O Carteiro, é uma das poucas figuras, que apesar de todo o avanço tecnológico relativo á comunicação, persiste em continuar. Talvez porque não tenha sido ainda inventado um substituto.
Hoje, com menos afazeres, deu-me para observar esta figura. Trabalho num centro empresarial, e as voltas do Carteiro são facilmente observaveis.
Lá andava ele, depois de chegar na sua carrinha, outrora seria a pé ou de bicicleta, de porta em porta.
Leva boas ou más noticias, leva esperança ou desânimo, nos pequenos ou por vezes grandes envelopes ou encomendas que entrega.
Este, será um Carteiro que transporta correio do meio empresarial.

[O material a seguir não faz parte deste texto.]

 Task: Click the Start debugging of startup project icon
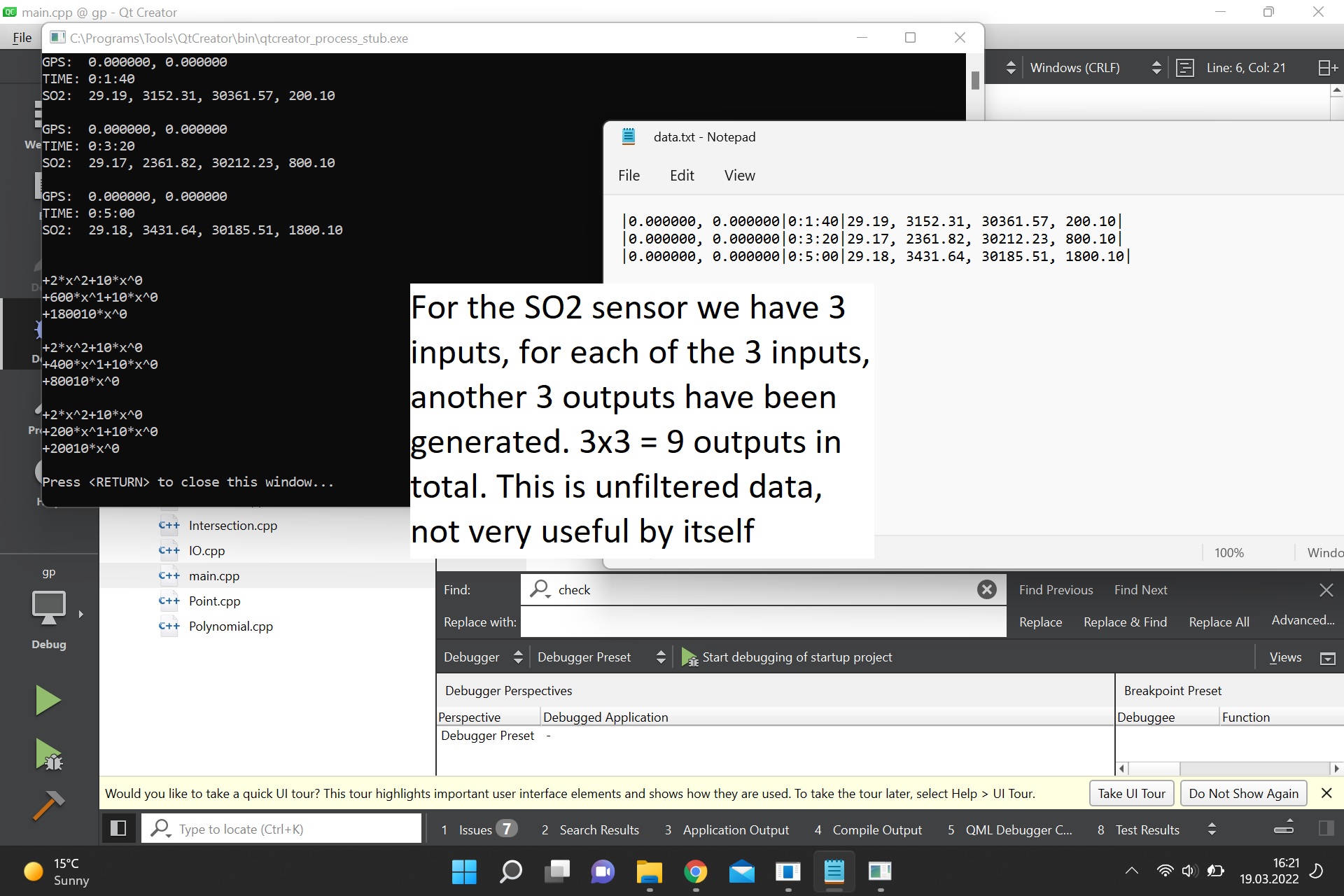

Mas, não será muito diferente daqueles que visitam as nossa caixas de correio, ou por vezes a nossa casa.
Ao longo do tempo, lá vai conhecendo as pessoas, e, porque é um de nós, acaba por saber e apreceber-se de parte do quotidiano de cada um; das suas alegrias, das suas tristezas, de algo particular em cada um a quem entrega o seu correio.
Chegou o carteiro!! dirão aqueles, que ansiosamente aguardam a chegada de algo de bom. È o Carteiro? perguntam os que prefeririam que ele não aparecesse, por saberem que ele vem com algo provavelmente pouco agradável.
Mas é sempre o Carteiro.
Às vezes toca duas vezes…. outras vezes, vez nenhuma.